February 11, 2002 8:30 a.m.

 

hroughout the history of Western warfare, strategists have attempted to find alternatives to the deadly tactics of annihilation. This trademark Western propensity to focus its superiority in discipline, weaponry, and logistics through head-on battles has historically shattered enemies in a matter of hours. Indeed, when Western forces met foreign adversaries that were the products of very different military traditions — the Persians at Marathon (490 B.C.), the Aztecs at Tenochtitlán (1521), or Mahdists at Omdurman (1898) — usually such hammer blows resulted in a crushed enemy and the war's end. And even during occasional setbacks such as Cannae (216 B.C.), Little Big Horn (1879), and Adowa (1896), temporarily stunned Western powers rarely lost the larger wars themselves.

Yet in internecine fighting between European or Westernized powers, what had seemed a decisive way of war turned into a bloodbath between like armies. Whereas a few minutes of pitched battle at Marathon had checked Darius I's entire invasion of Greece, Athens slugged it out with Sparta for nearly 28 years. The Roman civil wars killed more Italians than the prior three centuries of colonial campaigning had. The Boers, for example, killed far more Englishmen in a single week (December 11-16, 1899) of the Boer War — nearly 1,800 at Magersfontein, Stormberg, and Colenso alone — than did the Zulus during the entire war of 1879! We all know the sad history of the 20th century when Western armies squared off against one another in Europe.

Consequently, some Western strategists have always sought to avoid such costly fighting. They preferred wearing down an enemy through indirect attacks on his homeland, base of supplies, or allies — anything in hopes of avoiding Pyrrhic victories in which winners lose as many as the defeated. Sherman sought to avoid battle and instead march through Georgia and the Carolinas, ruining property, demonstrating the impotence of the Confederate government, and causing social and psychological turmoil. He hoped to end the war without the carnage of head-on charges that were going on in Northern Virginia between Lee and Grant.

Advocates for both strategies claim the moral high ground of reducing losses and ending conflict decisively. The practitioners of annihilation — throughout our own nation's history the more dominant and preferred tactic — argued that victory was accomplished only if the enemy was targeted, met head on, and wiped out in pitched conflict. Their critics rejoin that too often such decisive battles end in the Somme or Verdun rather than a Lepanto — and never completely rob the enemy of its civilian infrastructure to the rear that ultimately fuels war. Instead of mimicking an Alexander, Caesar, or Napoleon, they favored the more varied strategy of Pericles, Belisarius, or Gustavus Adolpus. The great champions of the war of maneuver and attrition — Hans Delbrück, B. H. L. Liddell Hart, and J. F. C. Fuller who had seen the carnage of the First World War — added that killing conscripted adolescents on the battlefield in endless meat-grinders was not more moral than surrounding enemies from the rear or bombing cities and civilian infrastructure.

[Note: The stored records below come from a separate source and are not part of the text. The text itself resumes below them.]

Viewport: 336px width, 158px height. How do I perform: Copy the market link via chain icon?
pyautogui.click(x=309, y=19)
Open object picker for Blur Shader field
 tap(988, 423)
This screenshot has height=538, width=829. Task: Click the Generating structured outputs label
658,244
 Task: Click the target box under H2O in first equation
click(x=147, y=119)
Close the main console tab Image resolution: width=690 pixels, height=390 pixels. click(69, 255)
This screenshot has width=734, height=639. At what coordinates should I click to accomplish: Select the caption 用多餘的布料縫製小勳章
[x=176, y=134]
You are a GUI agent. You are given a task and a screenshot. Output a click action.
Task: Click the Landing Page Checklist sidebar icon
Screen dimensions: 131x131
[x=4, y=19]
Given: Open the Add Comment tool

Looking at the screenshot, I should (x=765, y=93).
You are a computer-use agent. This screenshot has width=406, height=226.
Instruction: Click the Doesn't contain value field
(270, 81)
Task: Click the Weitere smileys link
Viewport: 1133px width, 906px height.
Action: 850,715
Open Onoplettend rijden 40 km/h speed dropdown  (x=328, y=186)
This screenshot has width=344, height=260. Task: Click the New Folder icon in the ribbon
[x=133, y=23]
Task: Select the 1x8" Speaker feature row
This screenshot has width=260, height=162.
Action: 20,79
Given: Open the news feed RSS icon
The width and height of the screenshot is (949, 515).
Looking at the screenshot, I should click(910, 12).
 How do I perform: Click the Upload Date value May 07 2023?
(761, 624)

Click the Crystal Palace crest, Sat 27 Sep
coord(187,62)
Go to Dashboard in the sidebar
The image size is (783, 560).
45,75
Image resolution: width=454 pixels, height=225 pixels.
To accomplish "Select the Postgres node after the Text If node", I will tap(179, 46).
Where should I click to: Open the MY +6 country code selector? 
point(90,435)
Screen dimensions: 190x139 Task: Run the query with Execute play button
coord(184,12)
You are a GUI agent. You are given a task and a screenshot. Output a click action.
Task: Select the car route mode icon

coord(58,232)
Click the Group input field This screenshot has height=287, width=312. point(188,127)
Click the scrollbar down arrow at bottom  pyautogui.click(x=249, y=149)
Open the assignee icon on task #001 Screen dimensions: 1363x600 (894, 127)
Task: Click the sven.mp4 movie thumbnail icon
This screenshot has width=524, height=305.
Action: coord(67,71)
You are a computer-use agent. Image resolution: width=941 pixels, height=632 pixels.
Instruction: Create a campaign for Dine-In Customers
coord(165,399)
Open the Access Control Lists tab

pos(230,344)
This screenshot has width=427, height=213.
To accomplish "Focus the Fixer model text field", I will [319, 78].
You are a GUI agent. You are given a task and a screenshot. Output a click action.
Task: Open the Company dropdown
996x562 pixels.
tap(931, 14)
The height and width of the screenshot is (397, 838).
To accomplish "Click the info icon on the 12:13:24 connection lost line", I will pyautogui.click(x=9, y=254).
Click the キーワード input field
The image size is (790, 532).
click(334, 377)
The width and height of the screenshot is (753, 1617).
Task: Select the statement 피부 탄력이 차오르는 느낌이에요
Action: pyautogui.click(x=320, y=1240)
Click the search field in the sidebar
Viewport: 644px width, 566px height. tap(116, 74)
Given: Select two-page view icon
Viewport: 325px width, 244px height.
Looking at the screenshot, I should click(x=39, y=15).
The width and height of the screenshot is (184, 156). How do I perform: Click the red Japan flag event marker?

Supporters of Grant would argue that he destroyed the Southern army without attacking civilians; Sherman's advocates would counter that their hero preferred not to have adolescent draftees killed on either side, and so unplugged the power to the rear that ran the war. Critics of Grant's tactics of annihilation argue that he was a butcher; Sherman's policy of attrition earns him the equally dark sobriquet of a "barn-burner."

How does such an age-old antithesis between direct and indirect attack apply to possible action against Iraq — a battle that will not be waged this time for the liberation of Kuwait, but for the far higher stakes of Saddam Hussein's head. Confident traditionalists would point out that Iraq is hardly a Westernized Soviet Union or China. Thus, a sudden, head-on blow — massive air strikes, coupled with armored columns, and perhaps airborne drops of special forces — might knock the Hussein regime out of power in a matter of days. If we were to annihilate the Iraqi air force, scatter the Republican Guard, and destroy the military and psychological will of the enemy to resist, in theory the bewildered country could be liberated in a matter of hours rather than weeks or months.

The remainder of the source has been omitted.